- WHAT YOU ARE ASKED TO DO:
Write what comes next in the review of Jimmy Wright's show at the Fierman gallery, starting right after its final sentence.

- TEXT SECTION:
○ ○ ○ ○ ○ ○ ○

Magazine article Artforum International

Jimmy Wright: Fierman

Magazine article Artforum International

Jimmy Wright: Fierman

Article excerpt

Though freshly painted and well lit, David Fierman's new Lower East Side gallery is something of a hole-in-the-wall--a very tiny, these days rare, unrenovated storefront space that lends itself to intimate and focused shows. Painter Jimmy Wright's "New York Underground," a collection of voluptuous, ebullient, and funny works on paper from between 1974 and 1976, felt especially appropriate to the charming, bare-bones venue, as his casually explicit depictions of gay nightlife--cruising, public sex, and socializing in clubs, bathrooms, and bathhouses, speak to a bygone era of downtown subculture. "This is the world of the Weimar Republic," the artist has said of the post-Stonewall, pre-AIDS moment he represents here. "Too rich visually not to record."

○ ○ ○ ○ ○ ○ ○

- DATASET EXTRACT:
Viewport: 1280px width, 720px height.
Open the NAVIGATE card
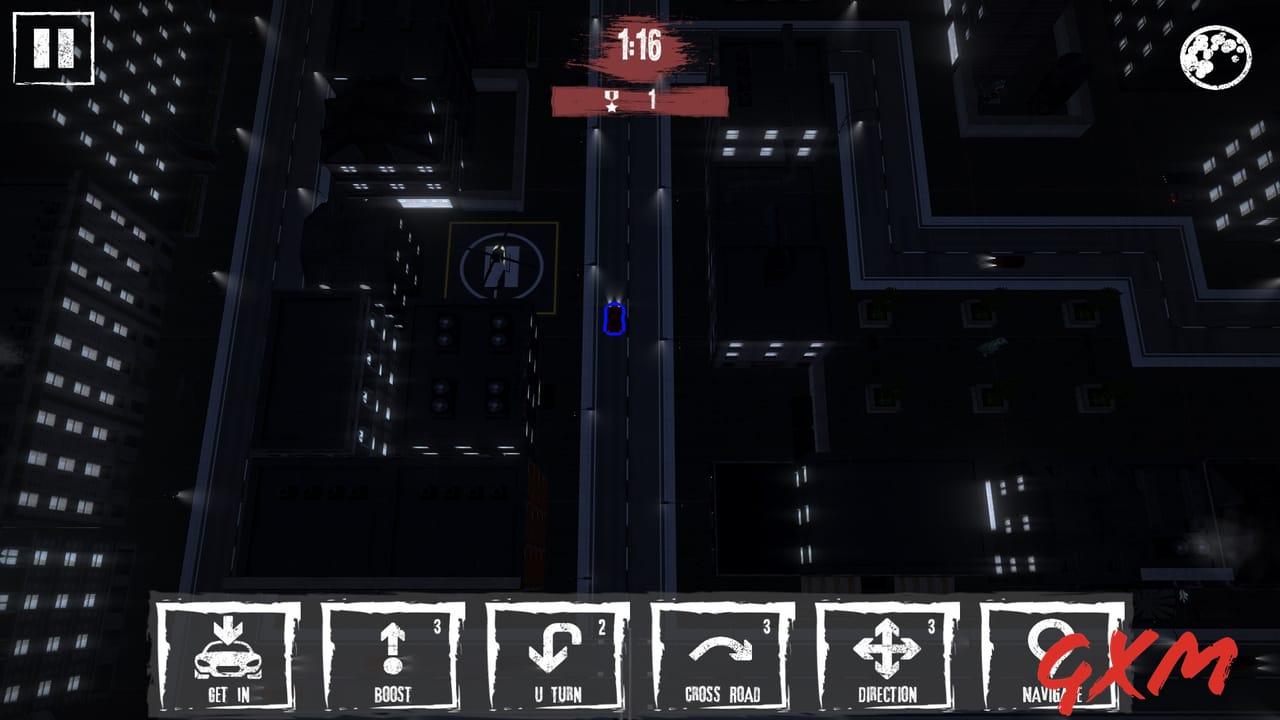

○ ○ ○ ○ ○ ○ ○

- RESPONSE TO THE TASK:
Nude or shirtless male figures emerge from dark corners in the artist's Boschian renderings of action at the Anvil, a long-defunct Meatpacking District bar by the West Side Highway. In the washy, saturated violet-and-crimson color-ink painting Anvil #1, 1975, muscled voyeurs in the shadows watch a fisting performance on a small stage. Bathed in red light, a young man on his back, gripping his raised thighs, gazes at a mustached top. A can of Crisco seems to wink at us, illuminated by a fortuitous ray of light, near the edge of the stage. The Anvil No. 2, from the same year, seems to offer a different view of the same spot, and features similar goings-on, perhaps in the early-morning hours (by now the crowd has thinned). Slender forms, drawn in smudgy graphite, look a little sepulchral and Goyaesque. The suggestion of a red bandana in the back-left pocket of a blow-job recipient provides the only splash of color.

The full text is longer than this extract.